Let’s break it down using an example. Suppose you have a product that costs $110 to produce. If you want to add a markup of $90, you would calculate the selling price by adding the markup to the cost: $110 + $90 = $200.
To calculate the margin, you subtract the cost of goods from the selling price: $200 – $110 = $90. In this case, the margin is $90.
To express the markup as a percentage of the cost, you divide the markup by the cost: $90 / $110 = 0.82. Multiply this result by 100 to get the percentage: 0.82 * 100 = 82%.
So, the markup of $90 on a product that costs $110 represents an 82% markup. The margin for a product sold at a selling price of $200 with a cost of $110 would be $90.
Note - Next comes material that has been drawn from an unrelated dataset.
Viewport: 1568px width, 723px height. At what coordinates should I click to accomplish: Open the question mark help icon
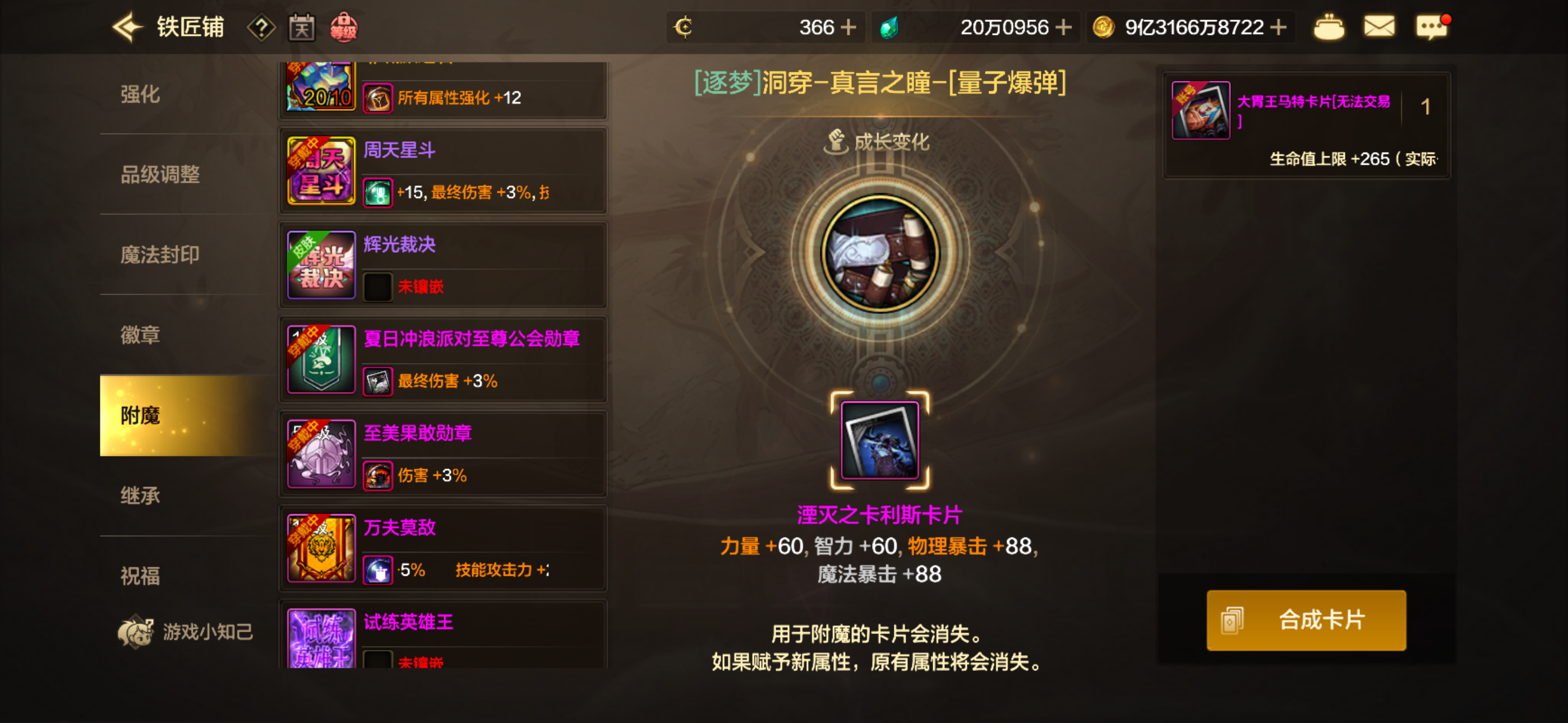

It’s important to note that while markup and margin are related, they represent different aspects of pricing. Markup focuses on the difference between the cost and selling price, while margin represents the profitability of each unit sold.
In summary, to convert markup to margin, you calculate the selling price by adding the markup to the cost of goods. Then, you subtract the cost of goods from the selling price to determine the margin. To express the markup as a percentage of the cost, divide the markup by the cost and multiply by 100.